Tuesday, January 16, 2024

Everybody Poops!



Jokes aside, during the early design phase of Vandalf, our first camper, it became clear very quickly that family happiness depended, at least in part, on making restroom use convenient for my ladies. This was a point simply not worth arguing or trying to game. For the van, I ended up building a cabinet that was large enough to hold a 5-gallon Porta-potti. (Either the Dometic 976 or Thetford Model 365 - we ended up with the Dometic.) This style of toilet has worked well enough for our needs - while not a joy to service, the process isn't terrible and fits better with the "weekenders and occasional long trip" usage pattern versus a composting style toilet. Given where we live in San Diego, a traditional RV black water system was out of the question - the nearest dump station is 30 minutes in the opposite direction from where we usually adventure, which would add at least an hour of overhead to the end of every trip. 👎(Hard pass.)
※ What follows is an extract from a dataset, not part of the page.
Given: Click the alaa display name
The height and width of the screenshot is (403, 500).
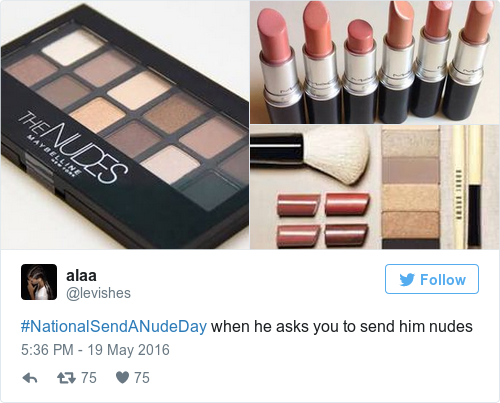Looking at the screenshot, I should (81, 276).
While we were shopping Hawk Flatbed campers, we generally figured we'd opt for the cassette toilet option, but when this previously-owned unit popped up without that option, it turned out not to be a deal-breaker.  Our Hawk's original owners had made all their option decisions around maximizing storage. The indoor shower has a few plumbing bits that eat into the under-dinette storage, so that option was skipped. There's a similar story with the cassette toilet - the Four Wheel Camper system takes over that entire curbside/forward cabinet, save for the space consumed by the water tank and battery bank. 

Four Wheel Campers Optional Cassette Toilet (photo from FWC website)

Instead, our Hawk came with a split cabinet - an upper section with a flip up lid that should be perfectly suited to dry-goods and kitchen storage, and a lower cabinet sized for a porta-potti. Overall, this is probably a better solution, given that we seem to have been doing just fine with portable toilets thus far.


That said, there were a couple of minor problems:
  1. The cabinet door opened towards the center of the camper - this is convenient if you want to fetch an item from outside the camper, but is 100% backwards if you want to take a porta-potti out of the cabinet while standing inside the camper - the door is right in the way.
  2. The camper cabinet includes a 2" face frame around the opening - so in order to pull the toilet out for use, you'd have to reach in and lift ~40lbs up over that 2" threshold
  3. Also, while the cabinet space is large enough to accommodate any of the 5+ gallon portable toilets, the face frame means the opening was just a hair's-breadth shy of being big enough to accept the taller Thetford "Curve" model toilet.  This toilet sits closer to a normal height and is thus much more comfortable to use, so it's the model we really wanted.
  4. There are also some obstructions inside the cabinet - namely an aluminum wire channel at the back, and one of the bolt-down plates for mounting the camper to the flatbed.
I could kick myself for not snapping a photo of the cabinet as-built! Here's the cabinet with the door removed, with the original hinges mounted on the left side:


In order to solve all these issues, a couple of changes were needed:

1) I cut out the lower portion of the face frame (and removed a couple of the L-brackets that screwed it to the floor. These were relocated.)


2) I also needed to raise up the floor here slightly so that there wasn't a "Lip" due to the nice vinyl floor the previous owner had installed. I used leftovers from the same slippery polyethylene sheet I used to slide the toilet out of the Astro camper. You can see where I had to notch around the bolt-down plate.



3) Because the width of the Thetford Curve just barely fits into the depth of this cabinet, and it would interfere on that wiring channel, I needed a way to get the toilet raised up a little so that the base was above that channel. I purchased the marine "hold down" kit for the Curve and fabbed an aluminum plate to mount it to. This gave me a way to attach some one-inch feet to the toilet bottom without risking punctures. With the furniture sliders, even with a full tank, it moves nice and easy. (The wonky placement of the one foot is to clear the bolt-down plate and bolt head in that corner.)



With all of the stack-up, the Curve now fits in the cabinet depth, and the base floats just above the wiring chase:



But you can see it's a very tight fit:



4) Finally, I re-mounted the hinges and catch plate to reverse the swing of the door. I've got some color codes that should be a decent match to the Dovetail Grey finish to touch-up the old screw holes, etc.




I had originally intended to mount the removed-section of the face frame to the back of the door, so that it hid the gap and opened with the door, but it would have run into on that other bit of wiring channel at the entry threshold, so instead I will eventually fit a bit of felt or other semi-stiff filler that hides the gap but is flexible.